M.F. MARTINI; M. PICKHOLZ

Tucumán

Congreso; Reunion Anual de la Sociedad Argentina de Biofísica; 2012

Sociedad Argentina de Biofísica

Bupivacaine (BVC) is a local anesthetic (AL), able to induce a prolonged anesthesia. In this way, it is widely used in both, surgical and post-operative procedures, which benefit from their ability to block the perception and not the motor function. However, the use of this AL can present problems related to its cardiotoxicity. The BVC has a chiral carbon in its chemical structure: its two isomers are dextrobupivacaine [R(+)BVC] and levobupivacaine [S(-)BVC]. Several studies have shown that these isomers show different pharmacological activity, determined by their stereoselectivity.
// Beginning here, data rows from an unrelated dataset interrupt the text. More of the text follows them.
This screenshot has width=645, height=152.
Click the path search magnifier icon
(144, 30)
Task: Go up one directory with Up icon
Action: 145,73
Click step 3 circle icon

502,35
Furthermore, by using drug delivery systems, such liposomes, polymeric micelles, or cyclodextrins is possible to obtain significant improvements in the bioavailability of BVC. The advantages of encapsulating LA in liposomes are the slow drug release, prolonged anesthetic effect and reduced toxicity towards the cardiovascular and central nervous systems [1]. Nowadays, diverse studies have been demonstrated the clinical effectiveness of liposomal formulations containing different anesthetics. In this work, we investigate the encapsulation of neutral BVC into small phospholipid liposomes by Molecular Dynamics (MD) simulations. Because of the size of the system, the study was done at the Coarse Grain level. We have carried out a series of simulations where both enantiomers of neutral BVC were taken into account.